A One-Year Trial of In-Center Daily Hemodialysis with an Emphasis on Quality of Life

Jeffrey T. Reynolds; Peter Homel; Lisa Cantey; Ellen Evans; Pamela Harding; Frank A. Gotch; Diane Wuerth; Susan H. Finkelstein; Nathan W. Levin; Alan S. Kliger; David B. Simon; Fredric O. Finkelstein

Background/Aims: Hemodialysis is associated with acute changes in several physiologic factors. Previous studies have suggested significant clinical and quality of life (QOL) benefits of daily hemodialysis (DHD) compared with 3 times weekly hemodialysis (CHD). We conducted a prospective trial to evaluate the effects of switching chronic hemodialysis patients to in-center DHD for a 12-month period. Methods: There were no exclusion criteria. Patients received hemodialysis 6 times per week.
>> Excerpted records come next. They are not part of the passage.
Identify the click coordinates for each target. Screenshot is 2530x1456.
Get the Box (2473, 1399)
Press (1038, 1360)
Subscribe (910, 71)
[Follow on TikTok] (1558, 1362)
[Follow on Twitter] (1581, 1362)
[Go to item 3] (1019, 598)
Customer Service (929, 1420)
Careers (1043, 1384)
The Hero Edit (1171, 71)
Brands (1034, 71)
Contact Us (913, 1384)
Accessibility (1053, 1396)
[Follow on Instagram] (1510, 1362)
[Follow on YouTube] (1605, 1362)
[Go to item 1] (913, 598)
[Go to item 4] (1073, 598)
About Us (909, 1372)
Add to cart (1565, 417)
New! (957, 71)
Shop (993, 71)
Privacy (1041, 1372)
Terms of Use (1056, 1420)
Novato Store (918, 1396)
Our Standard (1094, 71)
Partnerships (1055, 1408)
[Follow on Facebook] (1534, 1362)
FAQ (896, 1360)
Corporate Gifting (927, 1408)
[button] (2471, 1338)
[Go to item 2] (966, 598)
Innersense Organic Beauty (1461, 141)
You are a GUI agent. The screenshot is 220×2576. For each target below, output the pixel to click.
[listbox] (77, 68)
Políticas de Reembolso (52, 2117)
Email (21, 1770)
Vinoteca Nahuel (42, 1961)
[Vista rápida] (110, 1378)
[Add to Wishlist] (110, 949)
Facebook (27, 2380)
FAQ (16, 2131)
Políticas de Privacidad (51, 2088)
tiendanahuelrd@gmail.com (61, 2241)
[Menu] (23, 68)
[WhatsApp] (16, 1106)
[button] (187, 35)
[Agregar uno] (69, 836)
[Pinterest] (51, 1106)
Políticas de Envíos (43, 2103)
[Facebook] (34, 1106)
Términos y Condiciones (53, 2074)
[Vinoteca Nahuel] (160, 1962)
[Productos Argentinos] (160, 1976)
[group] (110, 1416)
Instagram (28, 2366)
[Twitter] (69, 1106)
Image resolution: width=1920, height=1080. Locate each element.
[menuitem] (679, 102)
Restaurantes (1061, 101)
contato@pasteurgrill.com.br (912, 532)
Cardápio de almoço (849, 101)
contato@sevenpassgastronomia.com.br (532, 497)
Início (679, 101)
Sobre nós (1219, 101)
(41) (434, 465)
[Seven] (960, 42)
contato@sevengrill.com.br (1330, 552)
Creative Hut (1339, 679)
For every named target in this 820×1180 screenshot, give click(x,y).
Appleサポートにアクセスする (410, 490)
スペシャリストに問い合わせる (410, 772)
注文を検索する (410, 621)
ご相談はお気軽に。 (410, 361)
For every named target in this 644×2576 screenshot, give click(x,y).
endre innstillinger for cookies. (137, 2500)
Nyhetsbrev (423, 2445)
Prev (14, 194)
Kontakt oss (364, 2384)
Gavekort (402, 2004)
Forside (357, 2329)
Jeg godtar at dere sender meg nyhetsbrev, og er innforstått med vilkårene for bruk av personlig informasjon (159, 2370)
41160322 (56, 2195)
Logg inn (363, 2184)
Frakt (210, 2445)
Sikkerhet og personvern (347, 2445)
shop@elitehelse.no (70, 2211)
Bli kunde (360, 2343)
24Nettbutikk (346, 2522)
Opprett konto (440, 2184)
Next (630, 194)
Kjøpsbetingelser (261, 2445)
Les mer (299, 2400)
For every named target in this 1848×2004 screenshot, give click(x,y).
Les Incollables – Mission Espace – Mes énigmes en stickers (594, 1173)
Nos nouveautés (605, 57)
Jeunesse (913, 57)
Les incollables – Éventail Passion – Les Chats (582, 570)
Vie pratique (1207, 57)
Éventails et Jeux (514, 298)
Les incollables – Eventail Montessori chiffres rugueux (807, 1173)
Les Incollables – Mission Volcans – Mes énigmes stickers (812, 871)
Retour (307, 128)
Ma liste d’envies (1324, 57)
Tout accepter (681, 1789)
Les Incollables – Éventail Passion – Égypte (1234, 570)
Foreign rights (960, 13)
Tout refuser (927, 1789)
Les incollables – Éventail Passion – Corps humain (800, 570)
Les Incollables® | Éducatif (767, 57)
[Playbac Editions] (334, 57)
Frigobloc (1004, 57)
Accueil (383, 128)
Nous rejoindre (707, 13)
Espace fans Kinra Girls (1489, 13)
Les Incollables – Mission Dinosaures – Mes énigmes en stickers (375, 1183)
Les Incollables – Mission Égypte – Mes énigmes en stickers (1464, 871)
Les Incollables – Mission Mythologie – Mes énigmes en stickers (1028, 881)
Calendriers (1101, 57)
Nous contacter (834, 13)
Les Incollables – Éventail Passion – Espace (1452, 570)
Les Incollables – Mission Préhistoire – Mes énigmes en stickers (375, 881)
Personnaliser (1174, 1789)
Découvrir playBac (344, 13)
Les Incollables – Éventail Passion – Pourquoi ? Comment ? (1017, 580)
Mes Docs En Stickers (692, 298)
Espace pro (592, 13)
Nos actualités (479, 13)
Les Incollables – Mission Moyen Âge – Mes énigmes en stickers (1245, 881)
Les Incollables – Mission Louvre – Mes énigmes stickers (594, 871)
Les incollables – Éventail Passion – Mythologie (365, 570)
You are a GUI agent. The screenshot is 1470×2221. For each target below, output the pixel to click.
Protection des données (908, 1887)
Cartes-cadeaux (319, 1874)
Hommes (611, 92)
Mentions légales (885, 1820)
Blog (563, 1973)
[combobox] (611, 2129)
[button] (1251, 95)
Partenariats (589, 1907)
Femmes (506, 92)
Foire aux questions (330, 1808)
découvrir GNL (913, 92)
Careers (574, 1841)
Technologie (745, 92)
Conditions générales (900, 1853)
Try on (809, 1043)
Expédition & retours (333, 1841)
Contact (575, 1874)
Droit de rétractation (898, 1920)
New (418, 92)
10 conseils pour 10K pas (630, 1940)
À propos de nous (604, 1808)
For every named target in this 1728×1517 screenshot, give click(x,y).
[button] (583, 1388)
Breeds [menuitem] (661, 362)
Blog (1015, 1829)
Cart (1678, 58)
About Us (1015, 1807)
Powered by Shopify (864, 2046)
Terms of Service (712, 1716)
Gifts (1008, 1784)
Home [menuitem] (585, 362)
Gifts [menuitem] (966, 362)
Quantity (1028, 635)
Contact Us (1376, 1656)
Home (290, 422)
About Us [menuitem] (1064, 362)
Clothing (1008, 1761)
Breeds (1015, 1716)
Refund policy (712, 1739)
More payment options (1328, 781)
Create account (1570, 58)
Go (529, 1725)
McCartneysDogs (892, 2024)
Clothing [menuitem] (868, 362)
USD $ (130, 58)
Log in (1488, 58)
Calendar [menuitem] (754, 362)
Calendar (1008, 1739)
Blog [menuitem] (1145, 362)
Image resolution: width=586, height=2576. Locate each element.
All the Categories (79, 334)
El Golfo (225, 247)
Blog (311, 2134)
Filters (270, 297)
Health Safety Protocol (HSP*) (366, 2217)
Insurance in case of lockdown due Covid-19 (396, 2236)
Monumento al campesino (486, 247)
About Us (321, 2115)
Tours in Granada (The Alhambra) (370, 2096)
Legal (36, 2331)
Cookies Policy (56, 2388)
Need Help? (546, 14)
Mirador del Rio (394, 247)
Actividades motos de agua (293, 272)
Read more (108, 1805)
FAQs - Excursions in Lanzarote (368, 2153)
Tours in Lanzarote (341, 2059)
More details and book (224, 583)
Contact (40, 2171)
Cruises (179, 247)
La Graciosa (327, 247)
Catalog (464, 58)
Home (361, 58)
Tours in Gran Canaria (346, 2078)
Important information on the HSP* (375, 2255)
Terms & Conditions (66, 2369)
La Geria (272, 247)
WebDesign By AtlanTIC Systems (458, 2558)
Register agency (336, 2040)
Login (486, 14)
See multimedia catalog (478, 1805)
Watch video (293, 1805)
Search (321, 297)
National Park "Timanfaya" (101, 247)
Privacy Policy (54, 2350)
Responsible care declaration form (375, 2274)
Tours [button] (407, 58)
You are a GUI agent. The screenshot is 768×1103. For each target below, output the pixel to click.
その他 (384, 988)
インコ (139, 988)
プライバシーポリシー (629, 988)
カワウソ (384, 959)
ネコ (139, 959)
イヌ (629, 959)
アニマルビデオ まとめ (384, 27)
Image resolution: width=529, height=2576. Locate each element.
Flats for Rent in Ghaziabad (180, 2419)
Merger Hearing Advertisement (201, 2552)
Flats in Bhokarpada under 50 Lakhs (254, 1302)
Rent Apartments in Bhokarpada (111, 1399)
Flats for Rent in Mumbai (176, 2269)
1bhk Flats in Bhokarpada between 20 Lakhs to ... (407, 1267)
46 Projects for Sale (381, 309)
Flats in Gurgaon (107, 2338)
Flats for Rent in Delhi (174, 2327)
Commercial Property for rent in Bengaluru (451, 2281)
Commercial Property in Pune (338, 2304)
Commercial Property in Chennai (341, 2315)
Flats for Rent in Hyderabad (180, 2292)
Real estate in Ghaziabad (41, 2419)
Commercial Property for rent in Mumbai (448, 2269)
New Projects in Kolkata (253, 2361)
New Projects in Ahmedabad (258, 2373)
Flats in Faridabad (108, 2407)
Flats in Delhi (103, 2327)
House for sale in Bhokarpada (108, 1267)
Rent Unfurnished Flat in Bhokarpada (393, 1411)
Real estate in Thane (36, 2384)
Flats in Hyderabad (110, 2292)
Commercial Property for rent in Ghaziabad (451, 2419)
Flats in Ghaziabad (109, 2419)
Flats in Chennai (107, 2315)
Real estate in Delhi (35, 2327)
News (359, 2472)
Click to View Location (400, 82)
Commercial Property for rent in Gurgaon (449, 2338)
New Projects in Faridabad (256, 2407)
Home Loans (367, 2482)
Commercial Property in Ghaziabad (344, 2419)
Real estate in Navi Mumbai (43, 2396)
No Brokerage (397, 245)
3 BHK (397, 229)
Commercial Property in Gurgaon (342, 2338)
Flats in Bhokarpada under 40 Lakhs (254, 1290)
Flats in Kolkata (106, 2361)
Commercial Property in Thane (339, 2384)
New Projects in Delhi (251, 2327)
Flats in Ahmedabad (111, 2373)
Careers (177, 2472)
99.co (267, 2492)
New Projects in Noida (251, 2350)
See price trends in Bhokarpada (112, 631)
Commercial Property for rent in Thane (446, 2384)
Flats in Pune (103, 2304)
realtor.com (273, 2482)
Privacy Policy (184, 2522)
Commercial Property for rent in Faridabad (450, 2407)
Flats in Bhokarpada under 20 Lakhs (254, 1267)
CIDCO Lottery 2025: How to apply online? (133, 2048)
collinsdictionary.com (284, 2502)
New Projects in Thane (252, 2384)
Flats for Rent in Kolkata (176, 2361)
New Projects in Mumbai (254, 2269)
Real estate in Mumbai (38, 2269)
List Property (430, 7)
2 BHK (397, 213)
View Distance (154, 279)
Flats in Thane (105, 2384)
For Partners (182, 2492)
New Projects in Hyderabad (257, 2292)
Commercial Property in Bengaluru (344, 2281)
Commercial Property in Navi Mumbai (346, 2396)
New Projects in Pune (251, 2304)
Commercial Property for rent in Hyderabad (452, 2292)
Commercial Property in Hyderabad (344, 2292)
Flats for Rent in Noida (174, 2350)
The study set a standardized weekly Kt/V (stdKt/V) goal of 3.0. A broad array of clinical parameters was determined. QOL was assessed with multiple instruments. Results: Eleven subjects completed 12 months and 12 completed 6 months on DHD. Significant changes relative to baseline at 12 months of DHD included decreased BP and improvements in QOL parameters by multiple techniques. 100% of patients at 12 months wished to continue DHD. Conclusions: DHD offers advantages over CHD with respect to improved QOL and BP control.